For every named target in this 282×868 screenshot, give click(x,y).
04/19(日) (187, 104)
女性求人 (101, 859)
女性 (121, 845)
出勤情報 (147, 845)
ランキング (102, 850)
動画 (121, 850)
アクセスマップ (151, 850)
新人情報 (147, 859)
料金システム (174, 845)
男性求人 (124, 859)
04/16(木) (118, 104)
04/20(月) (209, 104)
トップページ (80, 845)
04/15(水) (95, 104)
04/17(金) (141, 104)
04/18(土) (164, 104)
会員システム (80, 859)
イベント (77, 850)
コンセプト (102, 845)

* * *

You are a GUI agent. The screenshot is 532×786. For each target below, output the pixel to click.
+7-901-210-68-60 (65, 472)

▸ Requirement
Swap "男性求人" for "男性スタッフ求人" in the rows, starting with the line that contains "アクセスマップ (151, 850)" and going on through the line that contains "コンセプト (102, 845)". Write out only those rows, with everything else unchanged.

▸ Reply
アクセスマップ (151, 850)
新人情報 (147, 859)
料金システム (174, 845)
男性スタッフ求人 (124, 859)
04/16(木) (118, 104)
04/20(月) (209, 104)
トップページ (80, 845)
04/15(水) (95, 104)
04/17(金) (141, 104)
04/18(土) (164, 104)
会員システム (80, 859)
イベント (77, 850)
コンセプト (102, 845)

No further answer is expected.